Perwako Untuk Pasien OTG, DPRD Pekanbaru: Tidak Cukup, Kita Perlu Perda

Jumat, 16 Oktober 2020

Wakil Ketua DPRD Kota Pekanbaru, Tengku Azwendi Fajri

RIAUMANDIRI.ID, PEKANBARU - Pemerintah Kota Pekanbaru bakal menerbitkan Peraturan Wali Kota (Perwako) bagi orang tanpa gejala (OTG) Covid-19 yang melakukan isolasi secara mandiri.

Wakil Ketua DPRD Kota Pekanbaru, Tengku Azwendi Fajri menyambut baik peraturan tersebut. Menurutnya, OTG perlu diawasi agar meningkatkan kesadaran. Sebab, OTG tidak disiplin dikhawatirkan berisiko menularkan ke orang lain, khususnya keluarganya sendiri.

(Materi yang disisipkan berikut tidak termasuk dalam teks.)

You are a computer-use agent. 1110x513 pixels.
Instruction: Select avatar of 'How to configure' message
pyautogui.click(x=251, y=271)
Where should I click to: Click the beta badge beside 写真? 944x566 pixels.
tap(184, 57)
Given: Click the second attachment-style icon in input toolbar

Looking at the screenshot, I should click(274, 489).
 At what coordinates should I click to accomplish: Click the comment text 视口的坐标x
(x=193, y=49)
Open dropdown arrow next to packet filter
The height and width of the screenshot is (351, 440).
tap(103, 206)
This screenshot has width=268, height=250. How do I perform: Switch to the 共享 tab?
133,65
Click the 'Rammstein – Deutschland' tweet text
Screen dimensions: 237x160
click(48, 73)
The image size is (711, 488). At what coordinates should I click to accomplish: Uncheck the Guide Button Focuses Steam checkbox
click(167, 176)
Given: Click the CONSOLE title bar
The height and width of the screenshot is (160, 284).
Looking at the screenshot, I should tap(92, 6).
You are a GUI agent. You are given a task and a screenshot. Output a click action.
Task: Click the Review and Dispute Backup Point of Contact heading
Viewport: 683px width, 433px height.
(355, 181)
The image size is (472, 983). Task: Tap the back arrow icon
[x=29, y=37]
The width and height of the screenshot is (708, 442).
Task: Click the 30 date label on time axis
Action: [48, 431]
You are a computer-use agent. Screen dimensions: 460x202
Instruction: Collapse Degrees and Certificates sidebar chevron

"Baik itu. Memang seharusnya diawasi, dipantau. Ya biar ada kesadaran. Jangan sampai menularkan ke orang lain. Bahkan sekarang yang banyak kan cluster keluarga, bukan kantor lagi," ujarnya, Jumat (16/10/2020).  

Selain itu, Azwendy menganggap perwako saja tidak cukup. Perlu terus sosialisasi, bahkan perda yang mengatur sanksi tegas, bukan hanya sanksi sosial agar masyarakat menjadi lebih disiplin menjaga protokol kesehatan.

"OTG ini perlu sosialisasi, perlu edukasi sampai ke tingkat RT, RW. Juga sebenarnya Perwako saja tidak cukup. Perlu Perda. Sebab kita enggak tahu sampai kapan Covid-19 ini. Bisa setahun, dua tahun. Perlu dipertegas sanksinya. Bukan hanya sanksi sosial saja. Segeralah pemerintah kaji Perda yang bisa mengikat agar masyarakat jadi disiplin," tambahnya. 

Angka terkonfirmasi positif Covid-19 terus meningkat. Kurangnya sarana dan prasarana penanganannya mengakibatkan OTG menjalankan isolasi secara mandiri. 

Selain diminta tegas memberi sanksi kepada pelanggar protokol kesehatan, pemerintah juga diminta menggesa program penyediaan tempat seperti hotel sebagai tempat perawatan dan isolasi mandiri.